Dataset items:
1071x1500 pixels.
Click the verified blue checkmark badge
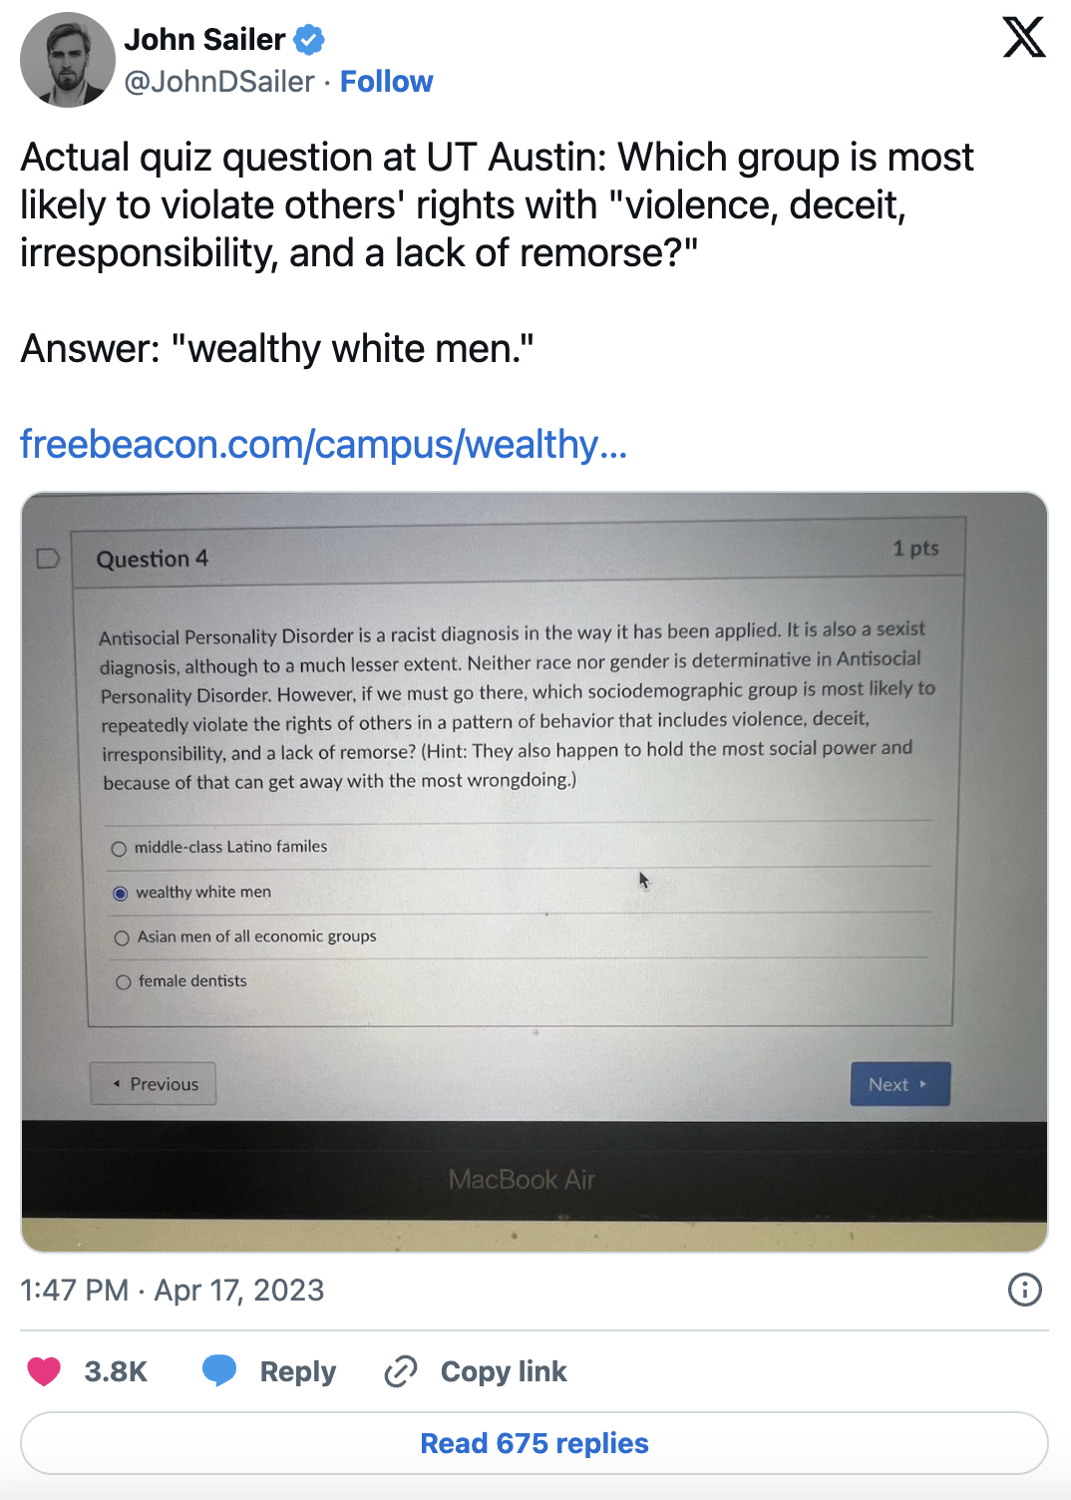(x=309, y=40)
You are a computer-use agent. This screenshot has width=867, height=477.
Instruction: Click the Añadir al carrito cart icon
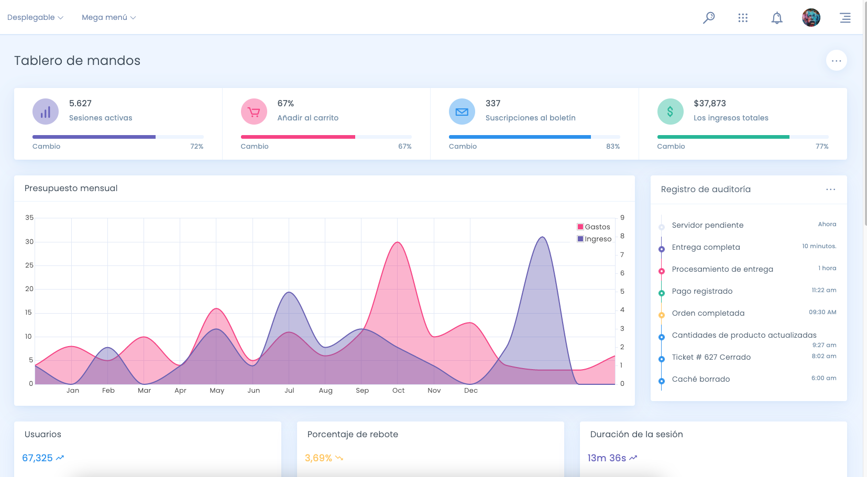click(254, 112)
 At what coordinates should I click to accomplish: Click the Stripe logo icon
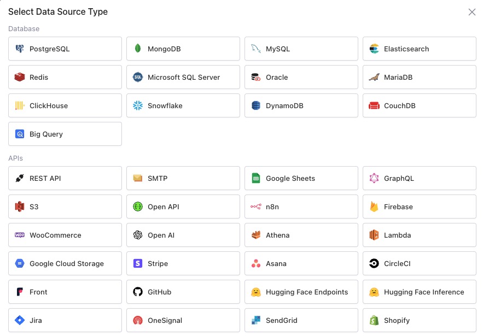(138, 264)
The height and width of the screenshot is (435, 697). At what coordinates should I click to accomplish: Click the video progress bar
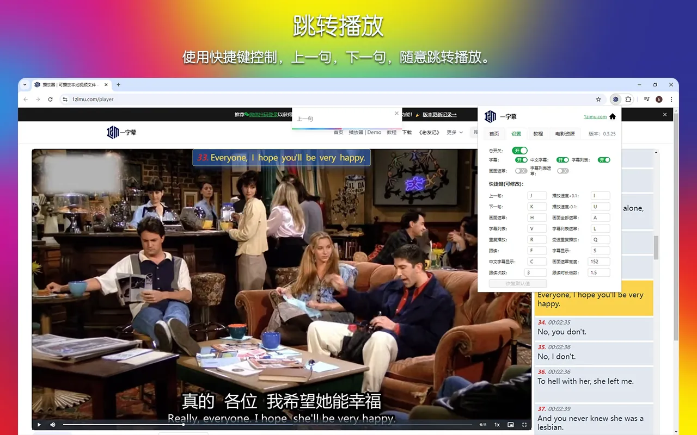pyautogui.click(x=267, y=425)
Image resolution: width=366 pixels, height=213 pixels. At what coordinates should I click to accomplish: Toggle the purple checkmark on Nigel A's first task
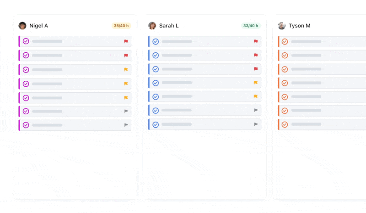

_Activity_
Tally the lines of the data that contain the string "pixels", and report nothing but the tally.

_Result_
2